The New Zealand wine sector is undergoing a growth spurt, with sales of Kiwi wine to the US exceeding Australian wine sales to the US for the first time.
According to Rabobank’s latest Wine Quarterly report, the volume of Australian wine shipped to the US dropped by 11 per cent last quarter. But there was a significant 14 per cent rise in sales volumes of New Zealand wine.
On a dollar basis, sales of Kiwi wines to the US tipped US$399.8 million, with 7.3 million cases of Kiwi wine headed to the States. In contrast, sales of Aussie wines were just $351.7 million, with 16.7 million cases of Aussie wine sent to the US.
So not only is New Zealand sending less Kiwi wine to the US than Australia, the average bottle price is more than twice the price for the Kiwi product.
Philip Gregan, CEO of New Zealand Winegrowers, said in a statement there is substantial potential to capitalise on recent strong sales to the US.
“New Zealand wine, especially sauvignon blanc, is very popular in the US and we expect consumer demand to continue to grow,” says Gregan.
“The new record level of wine exports into the world’s largest and most competitive market is an outstanding achievement for New Zealand wine exporters and testifies to the strong global demand for our wines,” he adds.
Statistics New Zealand’s figures also show Kiwi total annual wine exports hit a new record of $1.63 billion for the year to 31 March 2017. As a result, by value, wine is now New Zealand’s fifth largest export.
Now is the perfect time for vintners to take advantage of the demand in the US, as it won’t be long before Australian wineries step up and attempt to reclaim their number one position.
Taking the time to invest in newer and more efficient machinery and infrastructure now will only help New Zealand secure themselves as front-runner in wine export.
Many businesses, not just wineries, often mistake ‘investing’ in infrastructure as merely ‘spending’. But it’s not just an ‘expense’, it’s an investment to enable growth.
This type of view is often created because many think their options to funding infrastructure are limited to using their own, or shareholder, equity and that to do so, you must purchase outright. This couldn’t be farther from the truth, alternative options are available.
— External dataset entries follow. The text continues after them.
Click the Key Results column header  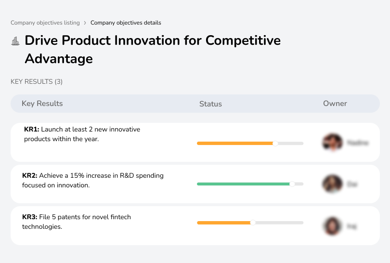tap(42, 104)
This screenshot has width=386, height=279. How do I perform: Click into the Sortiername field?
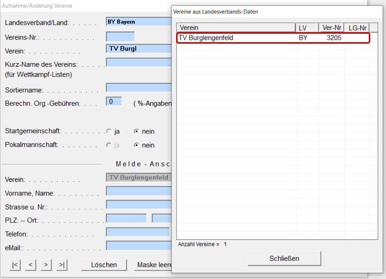click(139, 88)
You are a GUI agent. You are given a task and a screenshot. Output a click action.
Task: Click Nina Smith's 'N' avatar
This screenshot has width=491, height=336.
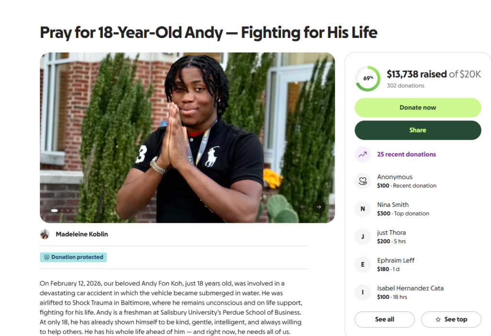(x=362, y=209)
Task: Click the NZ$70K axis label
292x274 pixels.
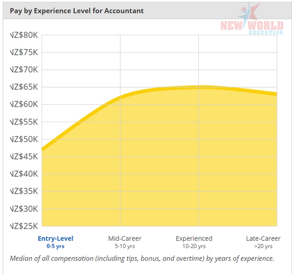Action: (24, 69)
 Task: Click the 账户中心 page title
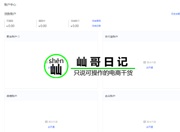coord(10,5)
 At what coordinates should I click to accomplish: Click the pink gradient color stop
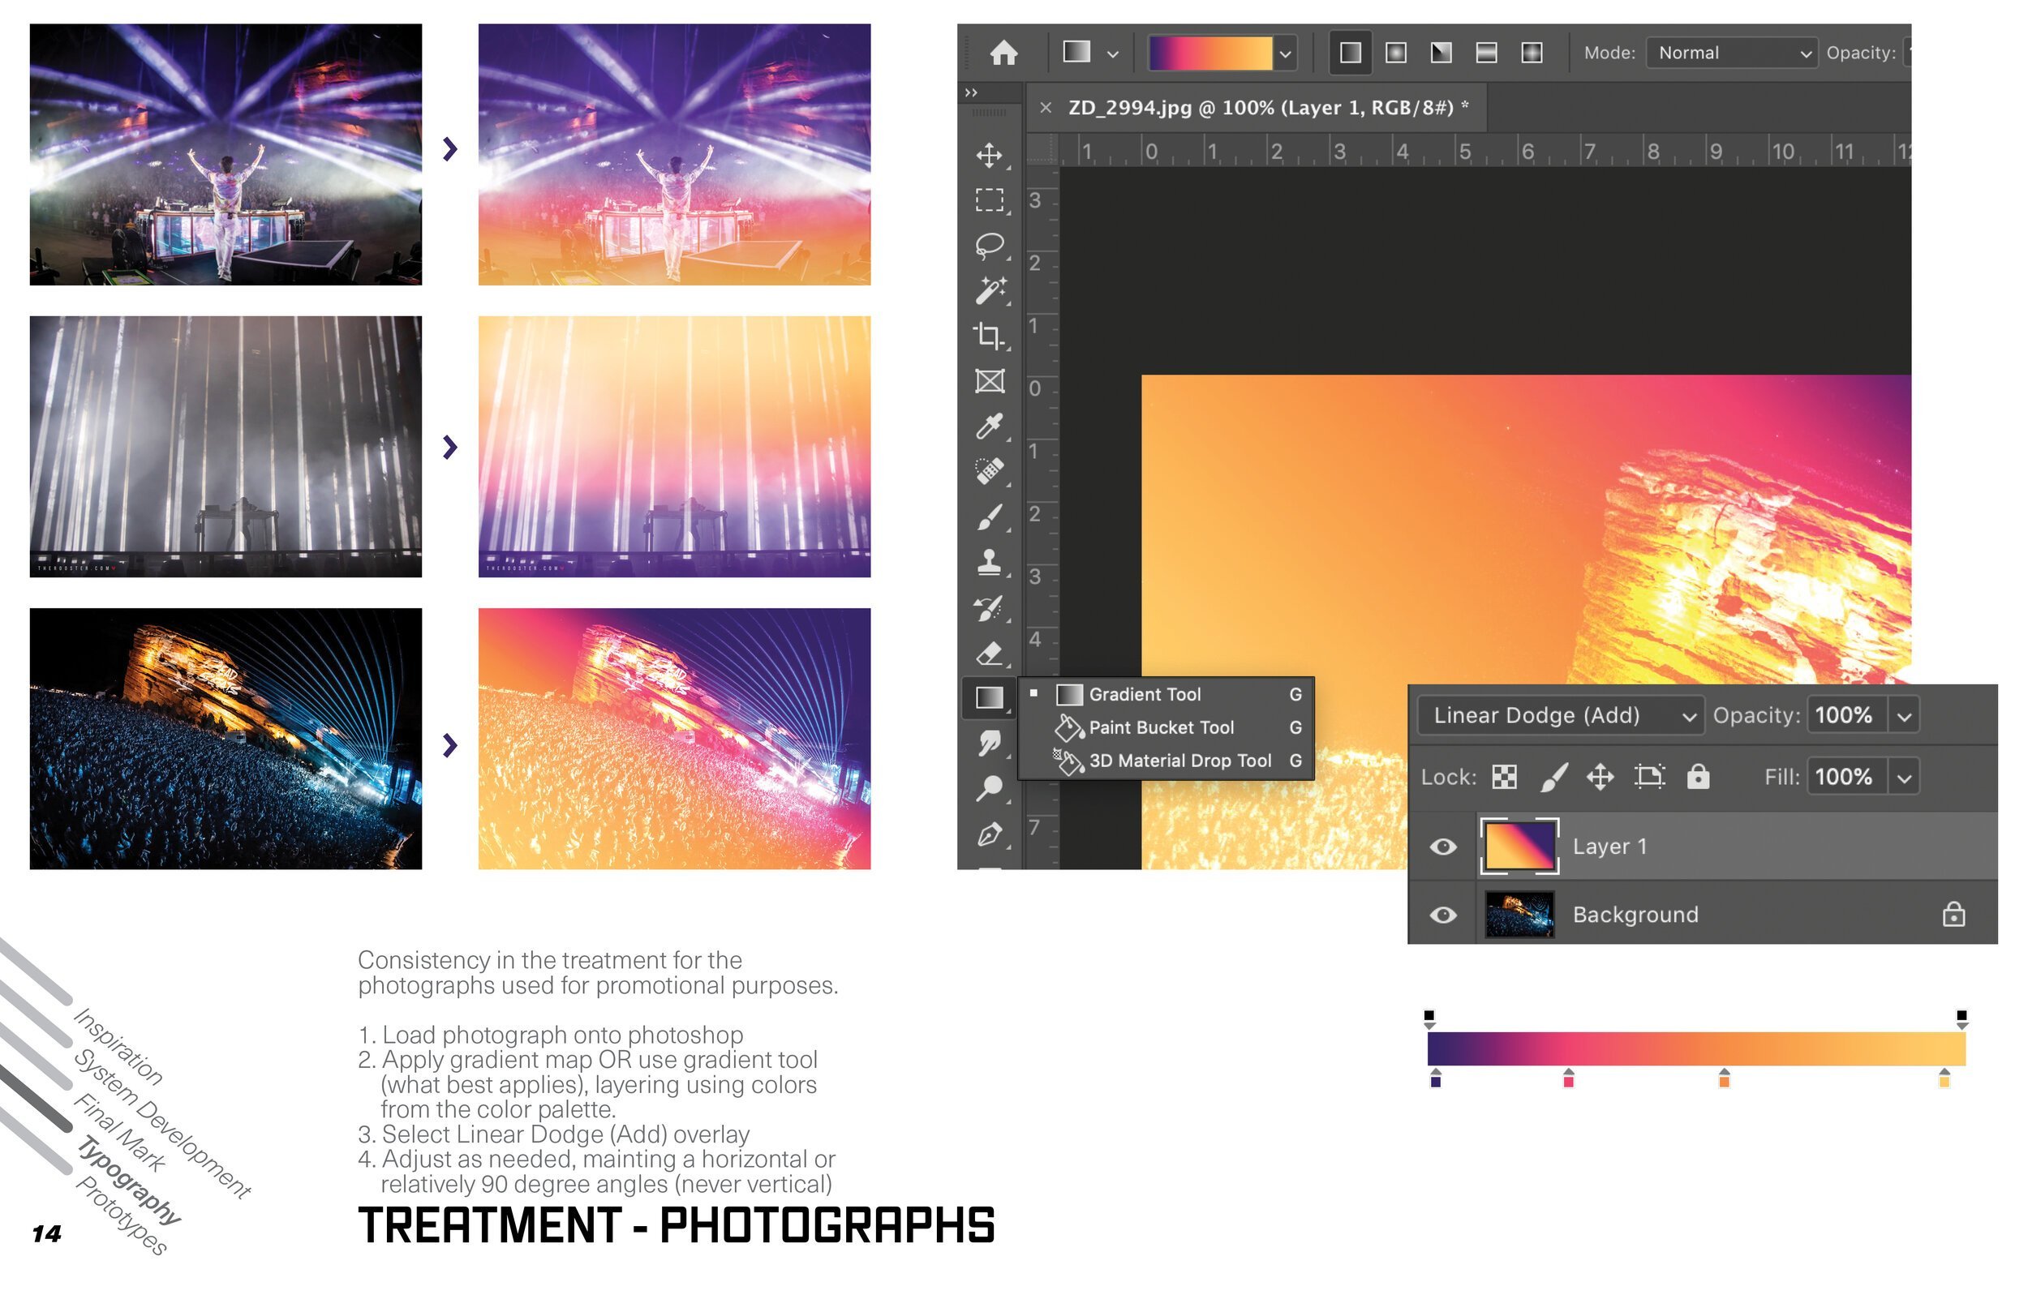pos(1569,1079)
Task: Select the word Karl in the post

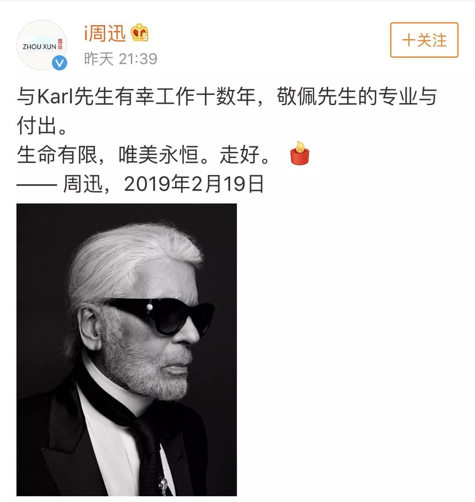Action: coord(56,96)
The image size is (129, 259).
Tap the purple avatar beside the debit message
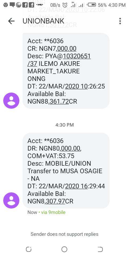11,200
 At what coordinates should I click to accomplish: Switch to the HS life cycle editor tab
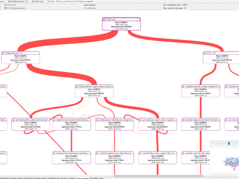click(37, 1)

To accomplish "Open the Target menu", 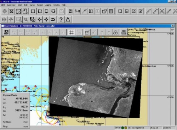I will click(x=40, y=5).
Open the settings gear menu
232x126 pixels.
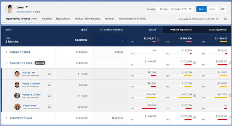point(224,9)
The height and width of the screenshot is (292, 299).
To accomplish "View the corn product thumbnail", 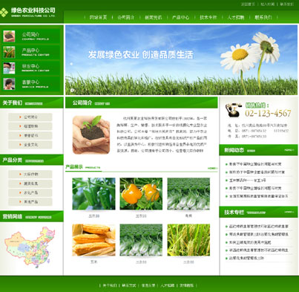I will [x=93, y=240].
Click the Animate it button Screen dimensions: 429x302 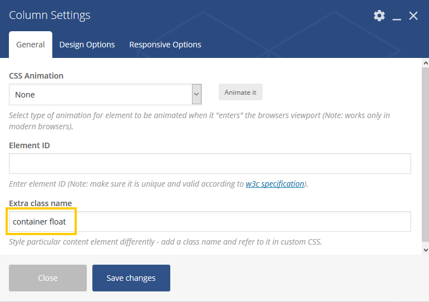click(240, 92)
Purchasing infrastructure outright can often result in the owner having to arrange and pay out for maintenance and upgrades, all the while, having to continue running the business without that vital piece of infrastructure. What happens as a result? Production time increases, and in some cases, threatens to stop altogether, causing stress to the business owner, any shareholders and staff.
Make your capital work for you and not you for it. Turn your capital expenditure into growth capital by looking at flexible funding options. Depending on your agreement you can and build in maintenance and upgrade options and end of term management so that you can spend your time where it’s needed – on your business – not faulty and outdated infrastructure.
New Zealand wineries are in an enviable position at the moment, but for how long that lasts is up to the wineries. Don’t let outdated infrastructure stop you from growing and getting your wine on the international dinner table.